Tom Payne in The Telegraph:

Armenia2_3314581bFrom early 1915, under the “fog of war”, Armenians began to disappear from the Ottoman Empire. It could happen in a number of ways. Sometimes it was a matter of destroying villages and rounding up the inhabitants. Their murderers, Turks or Kurds, were as likely to use bayonets, swords or axes as guns, because they wanted to save bullets. Many left their homes on forced marches, to be attacked by killers, frequently thrown into the Euphrates, the women raped. Those who survived ended up in the Syrian Desert, around or in the town of Der Zor, where they were murdered or starved to death. A German witness noted: “Their stomachs, weakened by months of hunger, are no longer able to absorb any food … If you give them bread, they put it aside indifferently. They lie there quietly and wait for death.” It is impossible to say how many died. Figures begin at 600,000. Even the Ottoman government of 1919 acknowledged that 800,000 were killed. A million is probable, a million and a half possible. One problem in calculating the death toll is that some really did disappear. The slaughterers thought little of killing children, and one commander, Cevdet Bey, bragged before an attack, “I won’t leave one, not one so high,” while holding his hand below knee-height. But at other times children were taken and offered to local Muslims. Even now there are people discovering that their grandparents were survivors of the genocide.

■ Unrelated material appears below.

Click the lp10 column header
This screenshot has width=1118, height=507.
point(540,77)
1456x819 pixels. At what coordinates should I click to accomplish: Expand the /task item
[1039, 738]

Genocide. To study the numbers, and to hear commanders barking and repeating the orders “Burn, destroy, kill” is to think, what other word is there? And yet the rows continue to impede understanding between Turks and Armenians, and even among Armenians themselves. Those who left their homelands lobby for recognition that what happened was genocide. Those in the now-independent Republic of Armenia are more pragmatic – if they stop asking the Turks to use what negotiators have to call “the G-word”, then maybe the Turks will be calmer about Armenian claims on parts of Azerbaijan. Meanwhile, Turks don’t want to use the G-word because if they do, they fear having to give parts of Turkey to the Armenians.

More here.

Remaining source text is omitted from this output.